If I close/refresh it opens but I have to start data scrapping all over again. Is there a way of detecting before it happens and handle it Or permanent solution for this?
Please I need help.
CC: @loginerror @Palaniyappan @marian.platonov @moosh
|| UPDATES ||
I have used a script on the browser console just to isolate UiPath Extension and same error came back.
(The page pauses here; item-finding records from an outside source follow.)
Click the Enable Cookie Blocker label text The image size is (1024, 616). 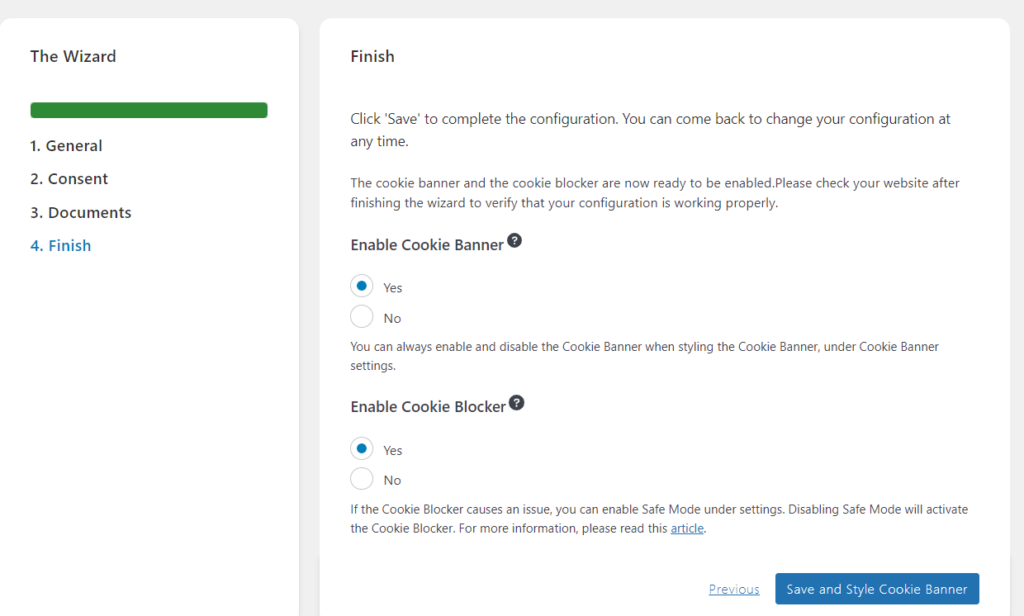pyautogui.click(x=428, y=407)
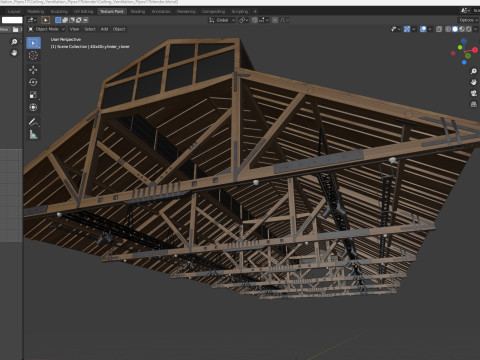Select the Scale tool
480x360 pixels.
(x=33, y=95)
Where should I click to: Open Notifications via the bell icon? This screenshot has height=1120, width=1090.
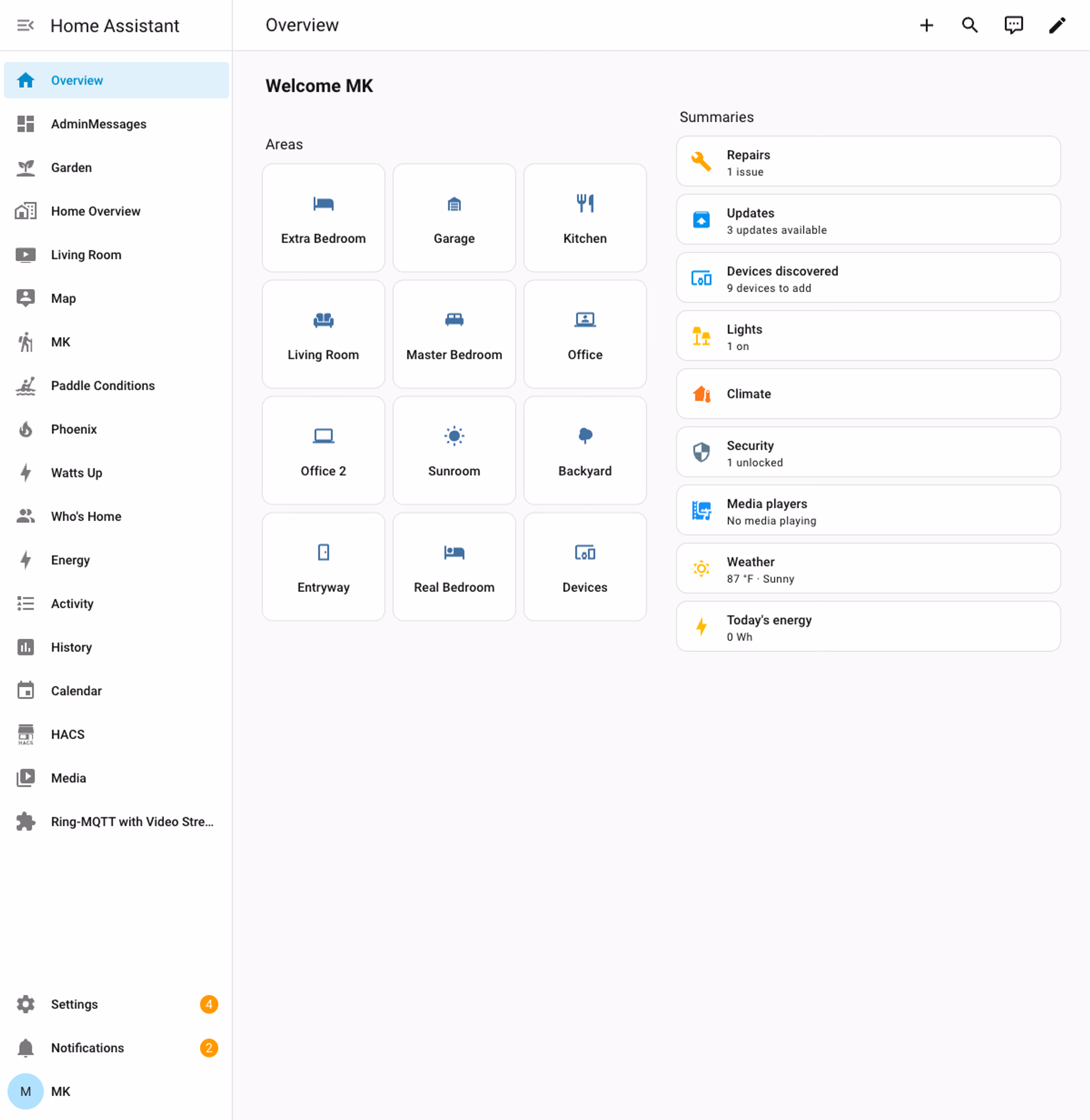25,1047
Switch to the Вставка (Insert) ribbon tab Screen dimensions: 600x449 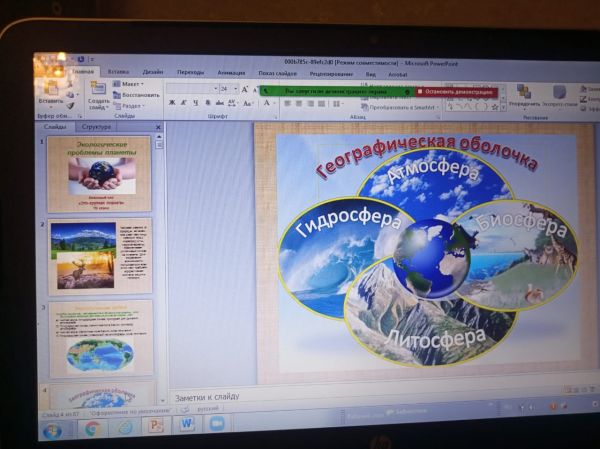click(x=118, y=72)
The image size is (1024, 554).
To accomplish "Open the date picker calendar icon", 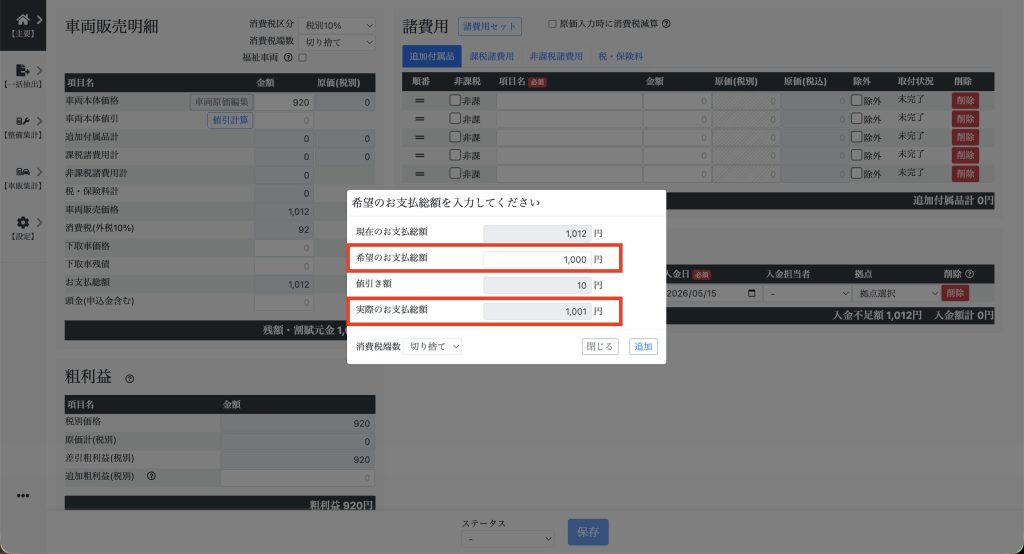I will pyautogui.click(x=752, y=293).
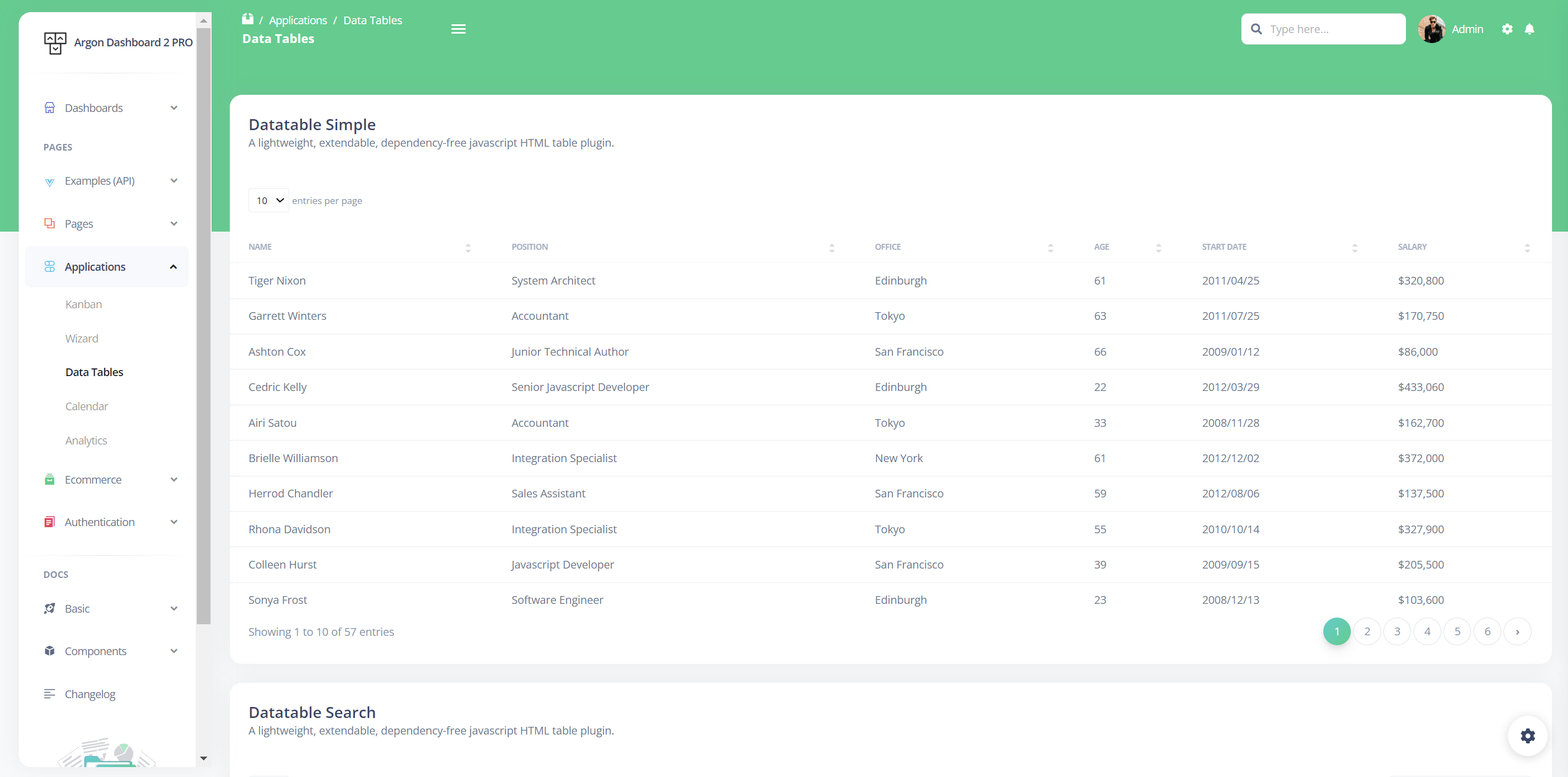Click the Admin avatar picture
This screenshot has width=1568, height=777.
tap(1431, 29)
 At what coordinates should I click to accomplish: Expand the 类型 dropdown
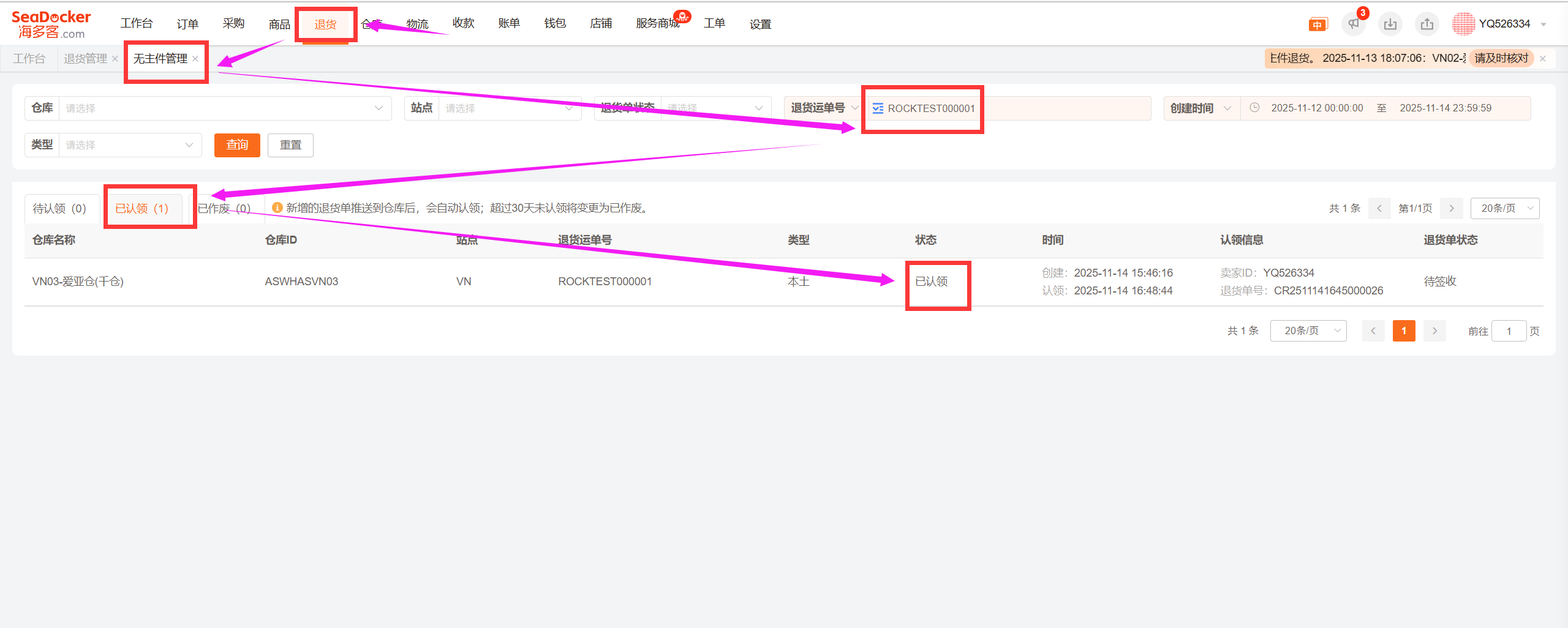tap(129, 145)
Therefore it is not caused by UiPath Extension.
// Declare some constants
const MAXIMUM_NUMBER_OF_TRIALS = 5;
const MINIMUM_SLEEPING_TIME_IN_MS = 500;
const MAXIMUM_SLEEPING_TIME_IN_MS = 2000;
// Utility functions
const sleep = (time) => new Promise((resolve) => setTimeout(resolve, time));
const randomNumber = (minimum, maximum) => Math.floor(Math.random() * maximum) + minimum;
const randomSleep = () => sleep(randomNumber(MINIMUM_SLEEPING_TIME_IN_MS, MAXIMUM_SLEEPING_TIME_IN_MS));
// How to get at the bottom of an infinity scroll
let currentScrollHeight = 0;
let manualStop = false;
let numberOfScrolls = 0;
let numberOfTrials = 0;
while (numberOfTrials < MAXIMUM_NUMBER_OF_TRIALS && !manualStop) {
// Keep the current scroll height
currentScrollHeight = document.body.scrollHeight;
// Scroll at the bottom of the page
window.scrollTo(0, currentScrollHeight);
// Wait some seconds to load more results
await randomSleep();
// If the height hasn't changed, there may be no more results to load
if (currentScrollHeight === document.body.scrollHeight) {
// Try another time
numberOfTrials++;
console.log(
`Is it already the end of the infinite scroll? ${MAXIMUM_NUMBER_OF_TRIALS - numberOfTrials} trials left.`,
);
} else {
// Restart the number of consecutive trials
numberOfTrials = 0;
// Increment the number of successful scroll
numberOfScrolls++;
console.log(`The scroll #${numberOfScrolls} was successful!`);
}
}
console.log('We should be at the bottom of the infinity scroll! Congratulation!');
console.log(`${numberOfScrolls} scrolls were needed to load all results!`);
I wish could be a way of detecting this and handle it before it happens.